Cuando divisé el conjunto de la casa y la escuela, observé que de las chimeneas de los dos edificios ascendían los grises penachos del humo, lo cual quería decir que mi madre había lavado las sábanas aquella mañana, y las había puesto a secar en el interior de la escuela, al calor de la estufa, como siempre que no había niños y el mal tiempo desaconsejaba colgar la ropa mojada a la intemperie. En el otro edificio, el humo procedía de la cocina económica que afortunadamente equipaba nuestra minúscula vivienda; un ingenioso sistema que además de servir para cocinar calentaba toda la casa, y por lo tanto estaba constantemente encendida, durante todo el invierno.
Al llegar a la explanada no vi a Norberto como había imaginado. Pero, en cambio, encontré a mi padre, que había salido hasta el borde mismo del talud que daba al camino, y desde allí miraba en actitud de vigía hacia las montañas que nos rodeaban, con un gesto muy suyo de apoyar las manos en las caderas, con ambos brazos en jarras.
—¡Empezó cuando estaba cerca del Sollado! —le espeté por todo saludo cuando llegué junto a él—. ¡Vi caer los primeros copos!
Mi padre no prestó ninguna atención a mis palabras. Distraído, sin ni siquiera mirarme, contestó con frases que más bien seguían el hilo recóndito de sus pensamientos.
—Mañana a esta hora ya habrá parado…, no puede ser de otra manera. Nunca nieva más de un día seguido en estos valles.
Este recibimiento me decepcionó, y me entristeció. Evidentemente, me molestó que mi padre me hiciera tan poco caso; pero aún me contrarió más el darme cuenta —como bien a las claras se notaba por sus palabras y por la sombra de preocupación con que miraba al cielo— de que no le apetecía en absoluto que la nieve llegara a prosperar.
Yo no comprendía por qué podía molestarle a mi padre que nuestro valle se vistiera de blanco. Pensaba que si nuestro paisaje cotidiano adquiría otro aspecto, tal vez nos olvidaríamos todos, aunque sólo fuera por unos días, del lobishome y su constante amenaza. Incluso llegué a imaginar que a lo mejor el lobishome se marchaba importunado por la nieve, empujado por la ventisca, en busca de otras tierras en las que el clima fuera más bonancible y más propicio a sus intenciones.
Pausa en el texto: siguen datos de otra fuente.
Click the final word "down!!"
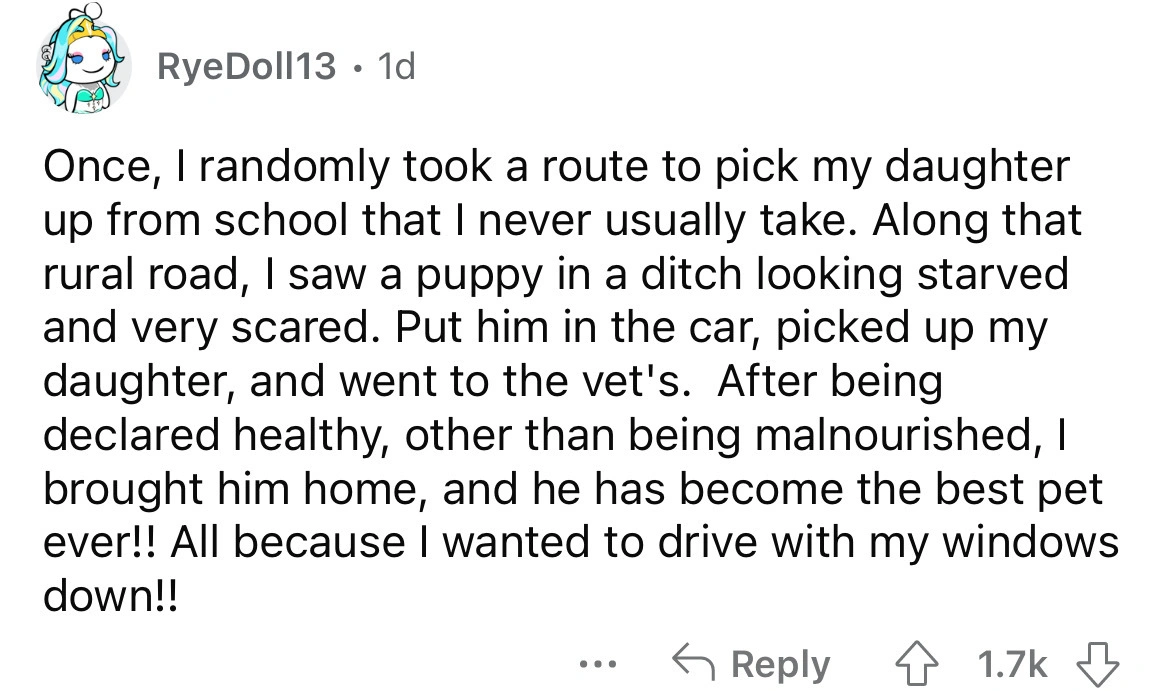The image size is (1170, 691). [x=111, y=599]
Entonces me acordé de lo que le había ocurrido a Cándida con la señora de Freire, y refrené el deseo que sentí en primera instancia de contárselo a mi padre. Lo oculté como una forma de venganza por su fría acogida. Lo oculté porque sabía que el suceso seguramente le interesaría; y porque me proporcionaba sensación de poder el saber algo que él no sabía… y que a lo mejor yo podía utilizar alguna vez en mi provecho.